Characterization of Choked Conditions Under Subsonic to Supersonic Flow in Single‐Phase (Supercritical to Gaseous CO 2 or Liquid H 2 O) and Multiphase (CO 2 and H 2 O) Transport

In geologic media, fluids exist in gas, liquid, and supercritical phases, generating multiphase and multicomponent systems. As fluids migrating through geologic fractures reach the speed of sound, choked flow can be developed in microfractures. To elucidate such choked flow, thermodynamic analysis and numerical simulations were conducted with CO 2 , H 2 O, and CO 2 ‐H 2 O mixtures at various phases ranging from supercritical to gaseous CO 2 and liquid H 2 O. Compressible CO 2 , with a relatively low speed of sound (~225 m/s at 31.1 °C and 7.38 MPa), demonstrated significant changes in thermodynamic properties with small pressure and temperature variations.

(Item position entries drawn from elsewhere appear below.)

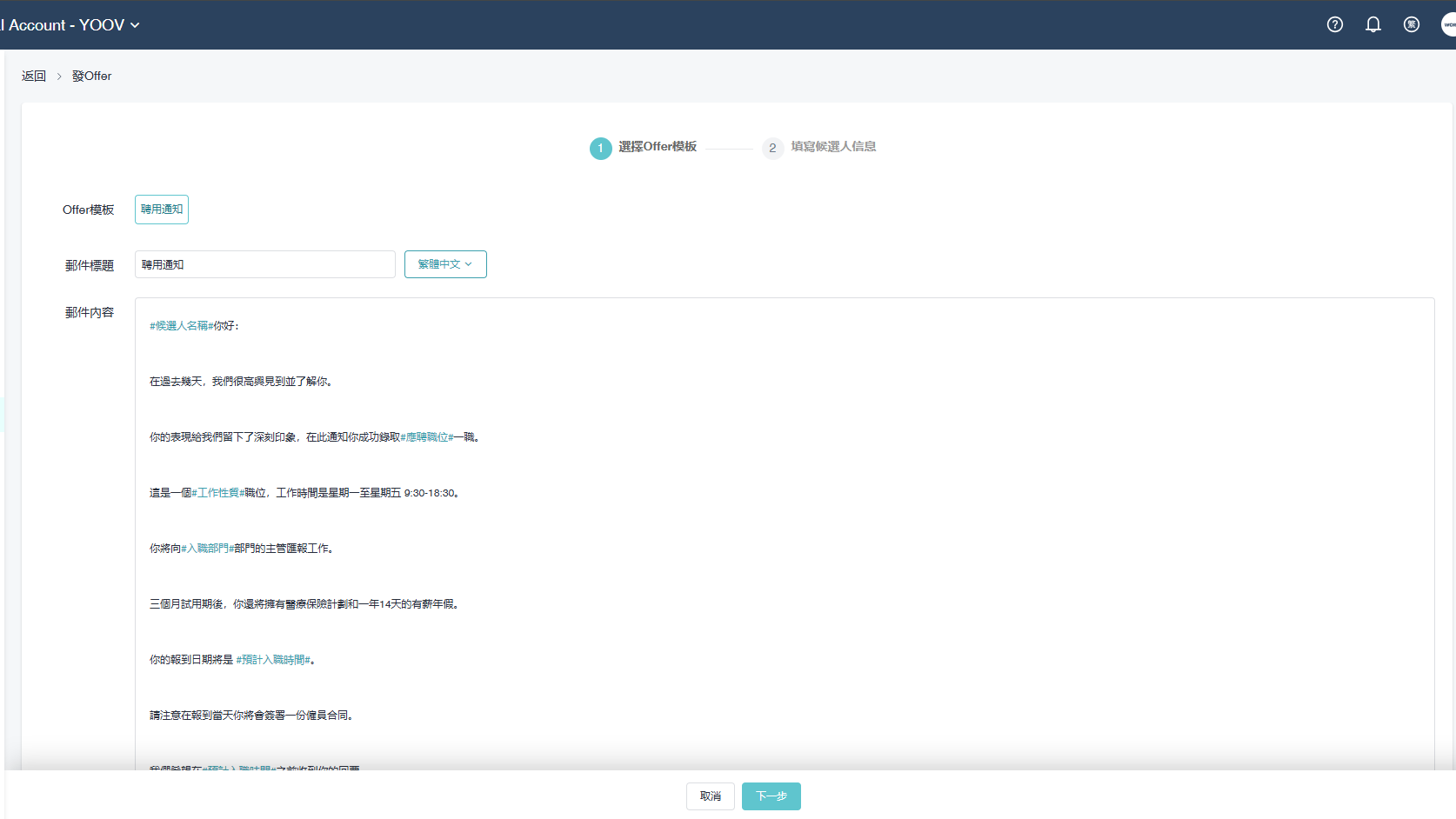This screenshot has width=1456, height=819.
Task: Select the 聘用通知 offer template
Action: pos(162,210)
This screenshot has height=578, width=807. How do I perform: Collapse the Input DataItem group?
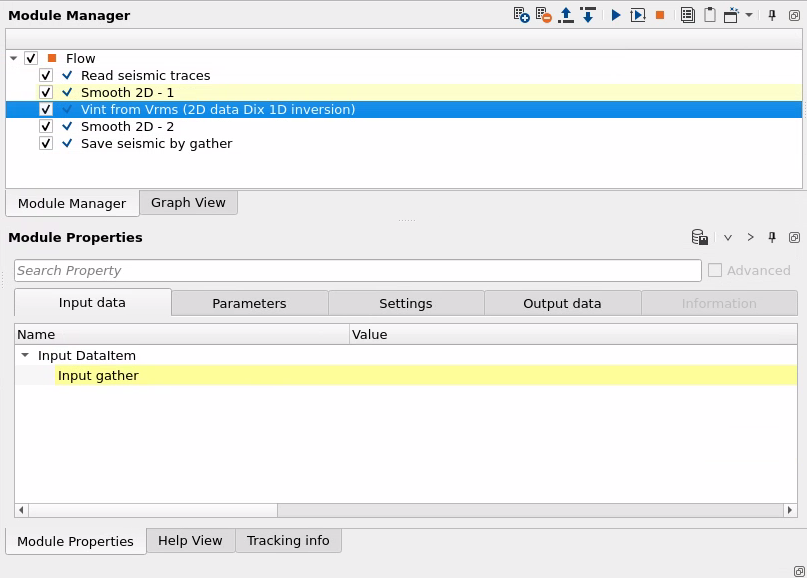(x=25, y=356)
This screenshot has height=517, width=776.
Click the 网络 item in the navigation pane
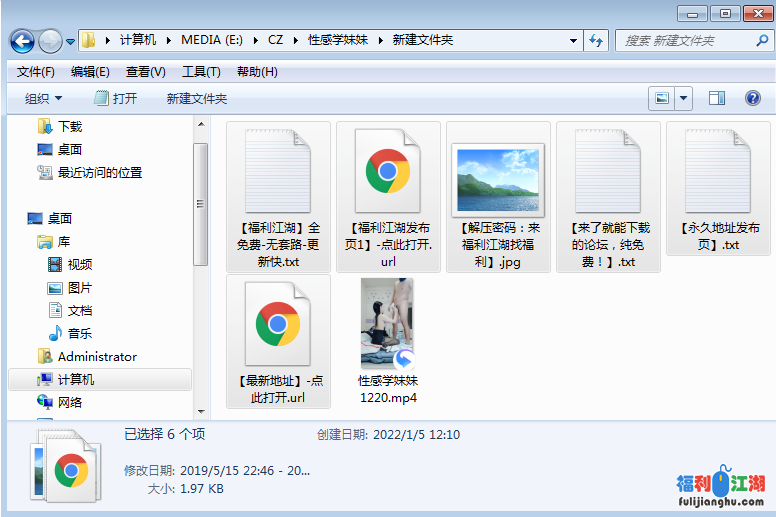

In contrast, H 2 O, having a relatively high speed of sound (1,524 m/s), showed little thermodynamic variation. For CO 2 ‐H 2 O mixtures, a small addition of CO 2 (or H 2 O) dramatically reduced the speed of sound relative to those for pure H 2 O or CO 2 . For an idealized converging‐diverging microfracture with CO 2 flow, choked flow and a shock wave were generated as outlet pressure was decreased to less than 6.8 MPa. The H 2 O flow did not generate choked flow at any outlet pressures. For CO 2 ‐H 2 O mixtures, choked flow was generated when the CO 2 void fraction was greater than 0.7 with an outlet pressure of 6.5 MPa, indicating that presence of H 2 O inhibited occurrence of choked flow. Choked flow and shock waves can occur in various geologic environments including geologic CO 2 sequestration, geothermal energy development, geysers, and volcano eruptions.